▸ **Your goal**
Reproduce the lines below verbatim, everything from the line containing "Screen dimensions: 850x583" down to the line containing "Action: pos(24,12)", including both of those lines.
####################
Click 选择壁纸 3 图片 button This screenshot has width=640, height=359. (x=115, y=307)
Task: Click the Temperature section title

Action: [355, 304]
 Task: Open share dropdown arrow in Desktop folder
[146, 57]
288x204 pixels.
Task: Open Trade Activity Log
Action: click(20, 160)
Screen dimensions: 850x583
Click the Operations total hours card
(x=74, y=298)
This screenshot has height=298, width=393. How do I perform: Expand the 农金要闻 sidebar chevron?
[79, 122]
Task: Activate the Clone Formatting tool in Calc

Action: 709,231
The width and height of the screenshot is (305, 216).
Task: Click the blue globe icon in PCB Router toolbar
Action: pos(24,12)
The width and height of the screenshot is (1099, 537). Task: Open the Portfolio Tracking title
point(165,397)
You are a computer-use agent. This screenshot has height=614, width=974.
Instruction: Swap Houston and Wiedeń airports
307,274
####################
▸ **Response to this task**
Screen dimensions: 850x583
Click the Operations total hours card
(x=74, y=298)
This screenshot has height=298, width=393. How do I perform: Expand the 农金要闻 sidebar chevron?
[79, 122]
Task: Activate the Clone Formatting tool in Calc

Action: 709,231
The width and height of the screenshot is (305, 216).
Task: Click the blue globe icon in PCB Router toolbar
Action: pos(24,12)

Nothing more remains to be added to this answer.